・滝ヶ崎 娘の学校の保護者に娘の話をすると、大変ね、かわいそうねという言葉が返ってくる。
その言葉の裏には、うちはそんな特別な病気にならないから大丈夫という考えを感じる。
うちも気をつけたほうがいいかな、と思ってくれる人はほとんどいない。
しかし、度々学校を訪問して子どもたちの様子を見ていると、危険な状況に来ているのではないかなと思う。
ホームセンターで鼻水が止まらなくなる子、家具屋で頭が痛くなって外に出る子、新車にしたら窓を開けないと乗れない子、油性ペンで気分が悪くなる子、プールの塩素消毒施設の傍を通ると咳き込む子(全部別の子)が私の知っているだけでも、学年50名くらいの中で、これだけいる。
これらの症状はすべて、発症者が思い当たる症状だ。
今では化学物質過敏症という言葉は知らない人はいないくらい浸透してきた、しかし、特別な、稀な病気と考えている人がほとんどなので、わが子の症状と結びつかない。
そして、有害なものを使い続けているという状況がある。30年前は花粉症の子どもはいなかったが、今は大変多い。
発症者が増えてから認知されるのでは、遅過ぎる、重症者が増える前に、みんなが気をつけて有害なものを排除できるように、CSに関する正しい知識を広めることが大事だ。
大島 ある近畿の行政にCSの相談窓口がないかと聞くと無いとの答え。
シックハウス症候群はあると言う。
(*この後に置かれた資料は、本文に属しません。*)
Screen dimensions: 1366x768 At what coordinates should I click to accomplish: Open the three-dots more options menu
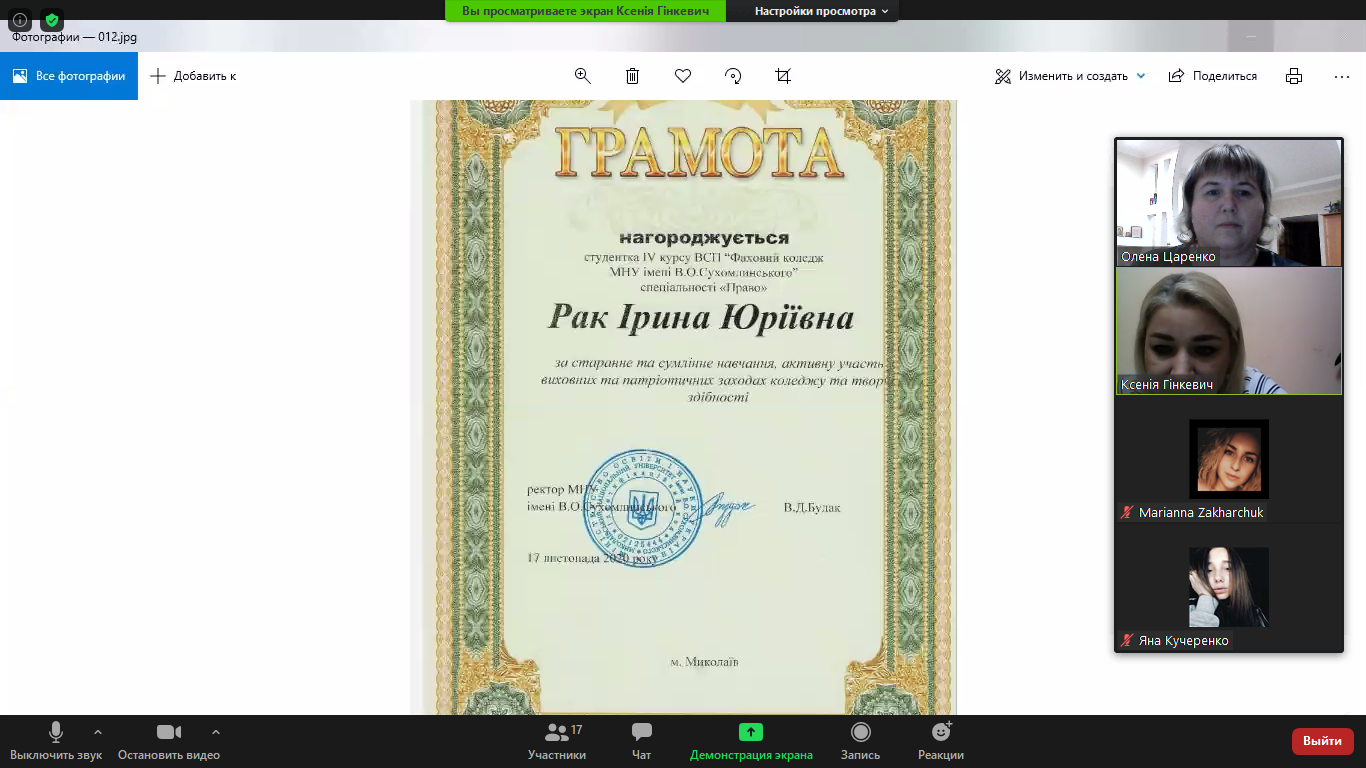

重なり合っているし、よく似た病気だと言っても理解しない。
なぜCSは無いのかと聞くと、医学界が認めていないからだと。
病名が認められた後も、同じ対応である。ここをクリアしないといけないと思う。
そのためには、患者さんの存在そのものを見せていくことだと思う。目の前に困っている患者さんがいるという事実から、医師もジャーナリストも出発しなくてはいけない。
行政に対して、ここに患者という存在がある、何もしなくてもいいのかとつき付けていくということが大切。
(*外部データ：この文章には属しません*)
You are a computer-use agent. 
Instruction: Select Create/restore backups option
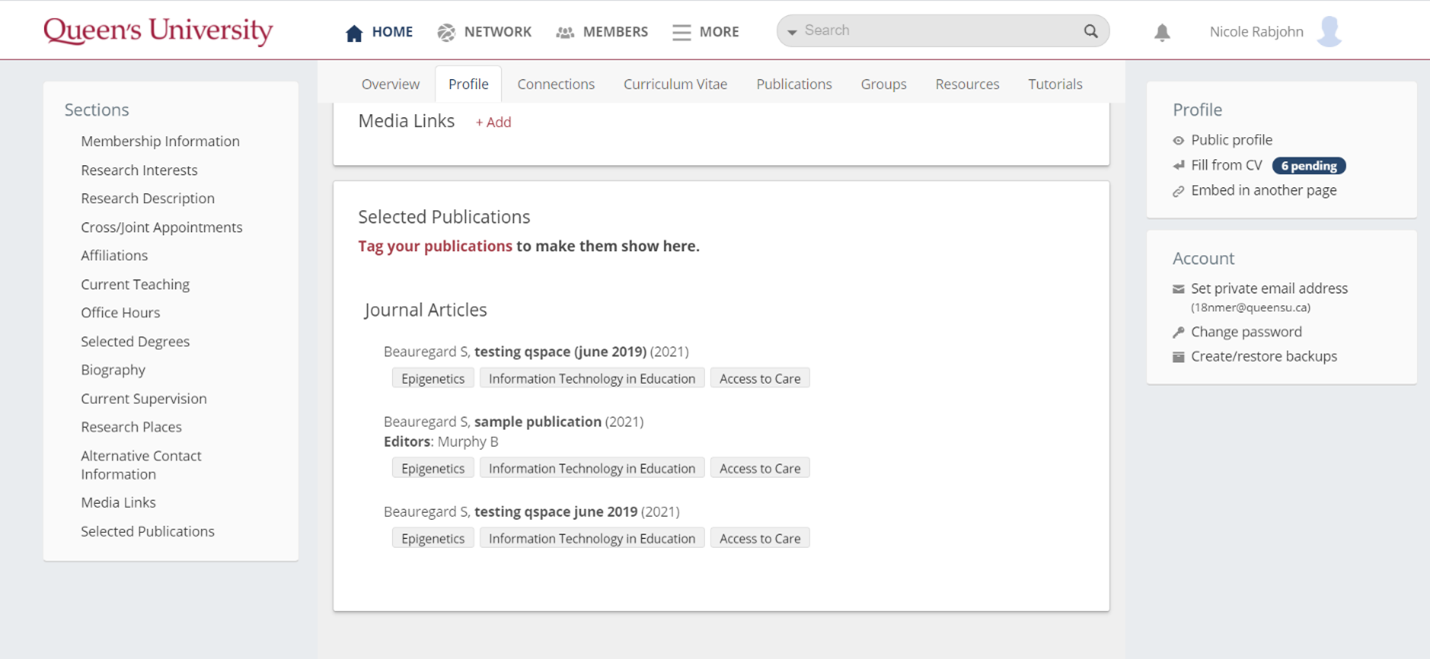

シックスクールで、一人一人が同じようなことを繰り返している。経験・蓄積を共有すること、行政が経験・蓄積のある人をアドバイザーとして生かすよう求める運動も必要ではないか。
槌田 化学物質アドバイザー制度はPRTR制度ができてつくられた。工場と住民の間の橋渡し役である。
CSに対してまだ具体的な活動はできていないが、そういう役割の人間が必要であると感じた。患者さんは症状を訴えるだけで疲れてしまうが、その時に客観的に説明して相手が理解できるようにする人間(化学物質アドバイザー)が傍にいるといいと思う。
理解されない苦しみは症状による苦しみに加えて増幅すると思うが、理解を助ける役割が担えればと思う。